Ambassadors of string quartet repertoire, La Catrina Quartet is a dynamic group of musicians. Performing music from Puerto Rico to Mexico to Argentina, La Catrina Quartet presented audiences with a fresh Mexican and Latin American sound.
La Catrina Quartet began Thursday night’s concert with Metro Chabacano by one of Mexico’s most prolific composer, Javier Álvarez. Named after one of the biggest and busiest metro stops in Mexico City, Metro Chabacano is immediately fast-paced and challenging to the ear. Starting out in unison, each player dropped out one by one to play an individual melody. What sounded like a piano phase was really a layering of sound. Performed with a high-level of technique and enthusiasm, La Catrina’s incessant playing drove the piece forward, transporting the audience out of the concert hall to the heart of a bustling metro stop.

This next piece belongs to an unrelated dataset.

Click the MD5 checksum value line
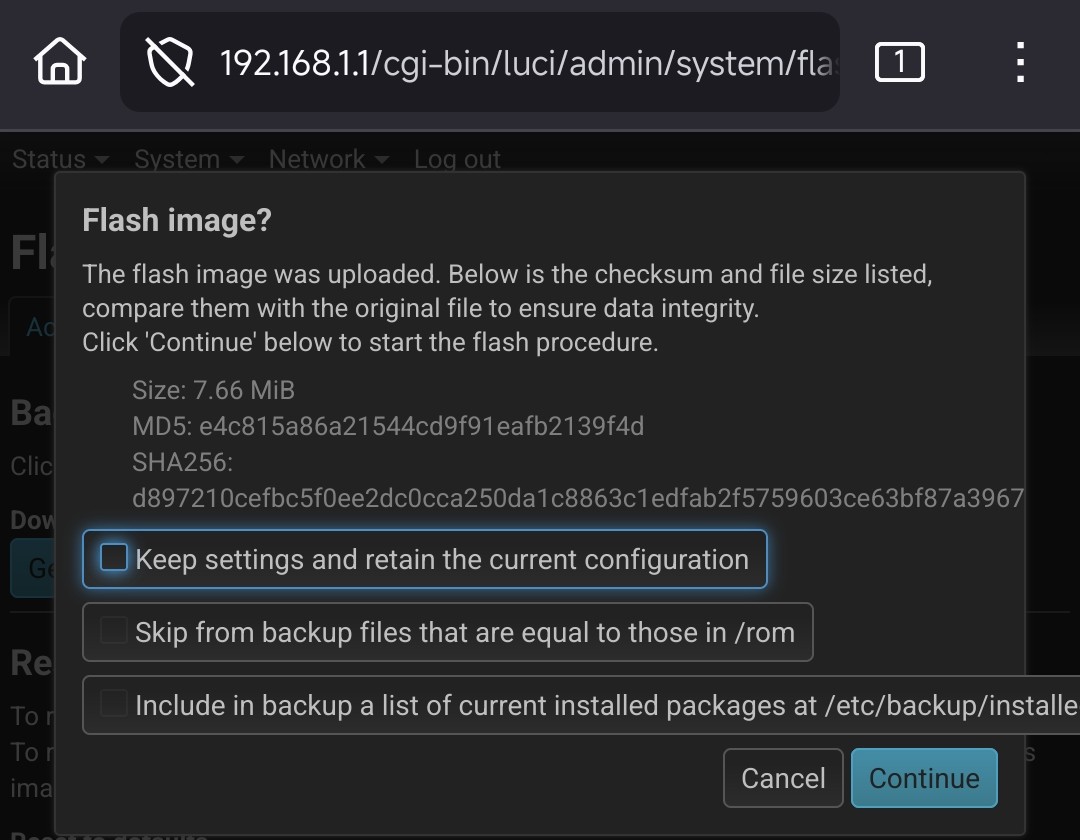Viewport: 1080px width, 840px height. pos(388,426)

Next, La Catrina Quartet performed the world première of Roberto Sierra’s Cuarteto para cuerdas No. 2. Commissioned by Symphony Space, La Catrina Quartet rehearsed this piece apart from Sierra, meeting the composer mere hours before the start of the show. In four movements, Sierra reconfigured popular dance-like rhythms that define traditional Puerto Rican music. Although each movement has a distinct theme—the first is a remodeled salsa, the second a nocturnal boléro, the third a wild scherzo and finally, a return to the transformed salsa—the piece is united by its experimentation with traditional rhythms and sounds. Throughout the piece, La Catrina Quartet attacked the complexities head-on to produce the new sound Sierra craves. The third movement was particularly challenging; written in a 3+2 meter, the dance-like rhythms of traditional Latin American music was most identifiable here, but its sheer wild and vivacious nature was distinctly fresh and new.
Of course, La Catrina Quartet did not ignore the influence of dance in traditional Latin American music. World renowned for his tango-inspired music, Piazzolla’s concert pieces are dramatic yet playful. In Tango Ballet, La Catrina Quartet captured the intensity of a tango perfectly; so much so, that the cello and violin transformed into a pair of dancers, intent on each other alone as the violin and viola played in counterpoint to their dramatic melodies. Executed perfectly, the only thing missing was a bandoneón. Similarly, in Manuel Ponce’s Intermezzo in E minor, La Catrina Quartet evoked images of a sultry Spanish square. A short piece, the quartet beckoned for romance with its sweet, swing-like rhythms and spirited tempo.